Globally, the incidence of HIV has decreased, but a new report from UNICEF highlights the ongoing crisis faced by adolescent girls and children in many regions. According to the report, in 2022, 99,000 adolescent girls and children died from AIDS-related causes. The most affected regions are Eastern and Southern Africa, followed by West and Central Africa, East Asia and the Pacific, Latin America and the Caribbean, and South Asia.
Adolescent girls and children in these areas face significant challenges in accessing treatment compared to adults. Despite accounting for only 7% of those living with AIDS, they make up 15% of all deaths. The lack of age-appropriate antiretroviral medication and limited testing options for this age group are major obstacles.
One of the major hurdles in addressing the crisis is the lack of standardized and readily available testing in lower- and middle-income countries. The diagnostic process for young individuals is often cumbersome, further hindering their access to HIV care.

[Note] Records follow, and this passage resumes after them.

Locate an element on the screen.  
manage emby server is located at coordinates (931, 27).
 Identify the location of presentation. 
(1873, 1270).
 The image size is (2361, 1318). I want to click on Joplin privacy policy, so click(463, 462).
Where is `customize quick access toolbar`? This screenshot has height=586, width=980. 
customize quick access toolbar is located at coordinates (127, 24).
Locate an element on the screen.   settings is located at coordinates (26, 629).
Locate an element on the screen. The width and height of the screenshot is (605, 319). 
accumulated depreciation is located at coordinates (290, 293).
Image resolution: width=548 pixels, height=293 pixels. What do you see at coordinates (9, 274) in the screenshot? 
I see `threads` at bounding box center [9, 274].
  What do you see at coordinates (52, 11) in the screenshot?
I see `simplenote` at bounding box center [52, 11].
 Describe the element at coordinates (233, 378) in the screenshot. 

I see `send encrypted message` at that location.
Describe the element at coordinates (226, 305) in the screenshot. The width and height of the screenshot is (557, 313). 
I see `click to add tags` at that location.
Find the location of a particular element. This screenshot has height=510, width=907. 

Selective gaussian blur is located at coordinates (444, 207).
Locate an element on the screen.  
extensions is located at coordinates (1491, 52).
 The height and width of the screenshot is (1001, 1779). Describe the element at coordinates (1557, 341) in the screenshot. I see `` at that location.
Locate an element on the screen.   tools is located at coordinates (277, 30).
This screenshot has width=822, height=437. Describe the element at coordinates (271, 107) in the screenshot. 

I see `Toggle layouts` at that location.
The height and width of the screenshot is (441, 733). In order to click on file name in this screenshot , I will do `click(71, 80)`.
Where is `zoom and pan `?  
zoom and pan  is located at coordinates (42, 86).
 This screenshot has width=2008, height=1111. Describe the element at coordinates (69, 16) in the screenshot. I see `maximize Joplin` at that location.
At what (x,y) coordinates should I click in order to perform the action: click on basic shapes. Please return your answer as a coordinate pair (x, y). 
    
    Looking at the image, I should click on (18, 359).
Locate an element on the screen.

According to UNICEF, only 57% of children aged 0–14 years are receiving retroviral treatment, compared to 77% of older adolescents aged 15–19. Eastern and Southern Africa have the highest number of untreated children. Factors contributing to higher HIV rates among adolescent girls and young women include sexual violence, intimate partner violence, age-disparate relationships, limited access to sexual and reproductive healthcare services, and poor sex education.
Ensuring access to diagnoses and treatment is crucial for reducing childhood HIV-related deaths. The World Health Organization estimates that without better access, 50% of children with HIV will die before the age of 2, and 80% will not live beyond their fifth birthday. More than 90% of childhood HIV infections occur due to transmission from infected mothers during pregnancy, childbirth, or breastfeeding.
While challenges in implementation and resource limitations persist, there is hope on the horizon. The use of dolutegravir (DTG), an integrase inhibitor, has shown promise in trials. DTG can be administered to HIV patients as young as 4 weeks old and has produced promising real-world data among children and adolescents in Eastern and Southern Africa.
It is important to note that treatment remains the best prevention strategy, as it reduces the community viral load and makes transmission unlikely. People in treatment cannot transmit HIV to their partners. Achieving better access to treatment and care for adolescent girls and children is crucial in the global fight against HIV/AIDS.